§ **What needs to be done**:
Copy the items from the very first line through the line containing "click(x=479, y=116)", renaming "computer-use agent" to "GUI agent" and leaving everything else unchanged.

§ **Dataset entries**:
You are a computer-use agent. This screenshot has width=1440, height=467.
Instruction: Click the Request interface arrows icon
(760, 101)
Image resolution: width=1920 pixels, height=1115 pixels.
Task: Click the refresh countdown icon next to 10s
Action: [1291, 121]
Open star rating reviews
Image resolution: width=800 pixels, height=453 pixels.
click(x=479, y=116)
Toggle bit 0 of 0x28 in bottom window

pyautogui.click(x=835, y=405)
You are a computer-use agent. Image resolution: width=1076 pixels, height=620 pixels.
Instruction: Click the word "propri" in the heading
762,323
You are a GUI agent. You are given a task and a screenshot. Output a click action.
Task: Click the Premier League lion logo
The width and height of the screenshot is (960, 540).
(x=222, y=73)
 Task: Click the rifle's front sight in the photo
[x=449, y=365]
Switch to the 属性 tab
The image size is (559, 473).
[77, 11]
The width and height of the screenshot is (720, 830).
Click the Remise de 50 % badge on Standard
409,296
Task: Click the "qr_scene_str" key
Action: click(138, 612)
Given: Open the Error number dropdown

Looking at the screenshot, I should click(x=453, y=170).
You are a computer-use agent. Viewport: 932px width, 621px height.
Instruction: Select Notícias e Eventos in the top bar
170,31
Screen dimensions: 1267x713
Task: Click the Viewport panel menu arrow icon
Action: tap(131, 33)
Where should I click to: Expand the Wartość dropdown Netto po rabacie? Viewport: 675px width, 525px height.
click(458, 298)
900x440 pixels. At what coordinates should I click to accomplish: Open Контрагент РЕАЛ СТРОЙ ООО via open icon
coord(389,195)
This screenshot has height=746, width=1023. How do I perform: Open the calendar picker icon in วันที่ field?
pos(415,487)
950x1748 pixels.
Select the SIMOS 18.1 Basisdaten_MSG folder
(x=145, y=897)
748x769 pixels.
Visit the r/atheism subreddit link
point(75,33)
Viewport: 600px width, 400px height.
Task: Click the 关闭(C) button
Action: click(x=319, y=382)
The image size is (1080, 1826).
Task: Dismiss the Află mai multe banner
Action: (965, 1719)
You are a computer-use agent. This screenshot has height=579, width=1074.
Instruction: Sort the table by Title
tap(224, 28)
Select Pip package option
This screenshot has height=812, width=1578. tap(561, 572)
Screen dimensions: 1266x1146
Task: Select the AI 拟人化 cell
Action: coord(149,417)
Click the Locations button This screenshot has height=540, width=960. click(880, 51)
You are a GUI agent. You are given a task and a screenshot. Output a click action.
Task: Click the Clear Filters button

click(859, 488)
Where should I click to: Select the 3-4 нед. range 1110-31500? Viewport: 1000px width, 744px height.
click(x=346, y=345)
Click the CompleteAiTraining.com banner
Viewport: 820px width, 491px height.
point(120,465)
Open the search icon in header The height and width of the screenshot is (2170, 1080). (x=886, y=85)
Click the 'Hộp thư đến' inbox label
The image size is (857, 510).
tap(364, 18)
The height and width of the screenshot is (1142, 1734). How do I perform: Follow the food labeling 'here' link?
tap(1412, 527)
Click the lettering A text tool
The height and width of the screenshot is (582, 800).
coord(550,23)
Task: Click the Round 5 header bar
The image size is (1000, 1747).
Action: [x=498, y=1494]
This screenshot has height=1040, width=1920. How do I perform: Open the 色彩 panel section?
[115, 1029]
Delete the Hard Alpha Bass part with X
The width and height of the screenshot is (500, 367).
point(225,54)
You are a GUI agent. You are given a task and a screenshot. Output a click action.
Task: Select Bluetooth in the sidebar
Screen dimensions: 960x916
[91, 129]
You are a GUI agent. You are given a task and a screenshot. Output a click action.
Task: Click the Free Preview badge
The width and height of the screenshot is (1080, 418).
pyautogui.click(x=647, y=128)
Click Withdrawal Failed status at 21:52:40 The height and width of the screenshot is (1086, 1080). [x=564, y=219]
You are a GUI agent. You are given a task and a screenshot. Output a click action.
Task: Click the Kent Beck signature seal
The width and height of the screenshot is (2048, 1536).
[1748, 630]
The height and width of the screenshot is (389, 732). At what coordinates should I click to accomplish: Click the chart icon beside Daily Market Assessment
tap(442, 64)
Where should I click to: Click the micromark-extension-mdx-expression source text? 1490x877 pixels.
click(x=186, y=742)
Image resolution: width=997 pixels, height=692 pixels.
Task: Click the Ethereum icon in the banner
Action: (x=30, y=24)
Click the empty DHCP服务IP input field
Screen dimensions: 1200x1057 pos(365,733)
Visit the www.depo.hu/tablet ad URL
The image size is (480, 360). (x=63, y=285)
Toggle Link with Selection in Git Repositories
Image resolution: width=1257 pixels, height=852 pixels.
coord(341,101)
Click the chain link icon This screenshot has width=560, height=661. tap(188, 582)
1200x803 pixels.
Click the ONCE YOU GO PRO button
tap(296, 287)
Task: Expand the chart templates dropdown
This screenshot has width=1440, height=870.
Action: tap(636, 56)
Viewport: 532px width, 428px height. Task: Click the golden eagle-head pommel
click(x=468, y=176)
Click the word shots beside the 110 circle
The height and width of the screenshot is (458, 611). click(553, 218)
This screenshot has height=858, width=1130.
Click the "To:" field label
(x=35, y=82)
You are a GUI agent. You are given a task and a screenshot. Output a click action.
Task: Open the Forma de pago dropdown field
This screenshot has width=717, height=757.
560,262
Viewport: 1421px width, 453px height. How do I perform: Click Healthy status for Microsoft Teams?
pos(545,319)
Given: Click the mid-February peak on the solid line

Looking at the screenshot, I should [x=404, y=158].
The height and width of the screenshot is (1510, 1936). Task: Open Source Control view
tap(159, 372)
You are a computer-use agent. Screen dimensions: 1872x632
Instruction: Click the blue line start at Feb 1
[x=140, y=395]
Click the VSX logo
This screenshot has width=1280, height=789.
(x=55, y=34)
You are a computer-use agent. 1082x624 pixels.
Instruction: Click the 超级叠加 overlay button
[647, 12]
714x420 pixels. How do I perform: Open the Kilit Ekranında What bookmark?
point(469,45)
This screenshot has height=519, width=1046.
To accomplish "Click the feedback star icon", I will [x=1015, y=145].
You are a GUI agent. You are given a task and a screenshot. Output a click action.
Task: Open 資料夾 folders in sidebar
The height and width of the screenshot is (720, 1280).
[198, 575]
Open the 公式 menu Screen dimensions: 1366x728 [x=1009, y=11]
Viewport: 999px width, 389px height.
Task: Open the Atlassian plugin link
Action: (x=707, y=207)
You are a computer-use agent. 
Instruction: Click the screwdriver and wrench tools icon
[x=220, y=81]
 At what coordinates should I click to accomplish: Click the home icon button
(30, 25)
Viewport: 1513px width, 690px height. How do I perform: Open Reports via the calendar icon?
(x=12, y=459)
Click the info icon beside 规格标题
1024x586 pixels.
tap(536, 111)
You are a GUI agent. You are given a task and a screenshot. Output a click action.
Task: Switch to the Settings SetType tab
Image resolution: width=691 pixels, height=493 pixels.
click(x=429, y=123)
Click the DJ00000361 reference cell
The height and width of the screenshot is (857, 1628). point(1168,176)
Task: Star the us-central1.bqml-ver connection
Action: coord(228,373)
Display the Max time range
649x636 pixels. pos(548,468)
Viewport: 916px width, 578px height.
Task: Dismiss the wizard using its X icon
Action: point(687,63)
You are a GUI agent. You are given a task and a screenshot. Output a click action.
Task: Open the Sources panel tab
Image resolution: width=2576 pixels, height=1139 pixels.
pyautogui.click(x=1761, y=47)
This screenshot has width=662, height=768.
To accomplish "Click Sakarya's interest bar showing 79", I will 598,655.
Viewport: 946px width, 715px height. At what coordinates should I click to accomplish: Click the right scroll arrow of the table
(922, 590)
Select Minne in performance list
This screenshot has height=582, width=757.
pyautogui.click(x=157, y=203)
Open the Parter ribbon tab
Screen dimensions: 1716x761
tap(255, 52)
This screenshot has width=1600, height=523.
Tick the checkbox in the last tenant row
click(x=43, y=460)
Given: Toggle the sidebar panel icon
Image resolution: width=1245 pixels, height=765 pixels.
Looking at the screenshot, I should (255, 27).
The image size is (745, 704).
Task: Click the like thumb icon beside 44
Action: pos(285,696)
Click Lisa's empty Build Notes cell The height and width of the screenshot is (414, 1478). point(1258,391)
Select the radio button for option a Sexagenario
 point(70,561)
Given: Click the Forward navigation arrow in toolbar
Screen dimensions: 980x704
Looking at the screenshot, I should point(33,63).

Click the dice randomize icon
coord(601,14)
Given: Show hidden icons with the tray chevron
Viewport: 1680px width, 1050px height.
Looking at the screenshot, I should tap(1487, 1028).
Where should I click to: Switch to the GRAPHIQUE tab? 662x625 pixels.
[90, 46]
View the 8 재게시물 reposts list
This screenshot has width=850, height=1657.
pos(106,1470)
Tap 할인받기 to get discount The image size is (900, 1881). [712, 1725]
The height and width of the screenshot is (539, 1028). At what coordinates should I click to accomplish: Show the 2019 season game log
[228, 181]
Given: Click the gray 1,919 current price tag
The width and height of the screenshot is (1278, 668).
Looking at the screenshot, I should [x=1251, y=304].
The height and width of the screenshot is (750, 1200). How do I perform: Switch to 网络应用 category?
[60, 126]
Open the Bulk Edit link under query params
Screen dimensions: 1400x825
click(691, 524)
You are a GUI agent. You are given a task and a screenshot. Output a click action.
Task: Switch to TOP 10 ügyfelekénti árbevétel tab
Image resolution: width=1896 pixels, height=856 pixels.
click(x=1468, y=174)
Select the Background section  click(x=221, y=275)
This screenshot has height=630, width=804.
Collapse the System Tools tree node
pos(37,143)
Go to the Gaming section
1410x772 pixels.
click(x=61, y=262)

§ **Result**:
You are a GUI agent. This screenshot has width=1440, height=467.
Instruction: Click the Request interface arrows icon
(760, 101)
Image resolution: width=1920 pixels, height=1115 pixels.
Task: Click the refresh countdown icon next to 10s
Action: [1291, 121]
Open star rating reviews
Image resolution: width=800 pixels, height=453 pixels.
click(x=479, y=116)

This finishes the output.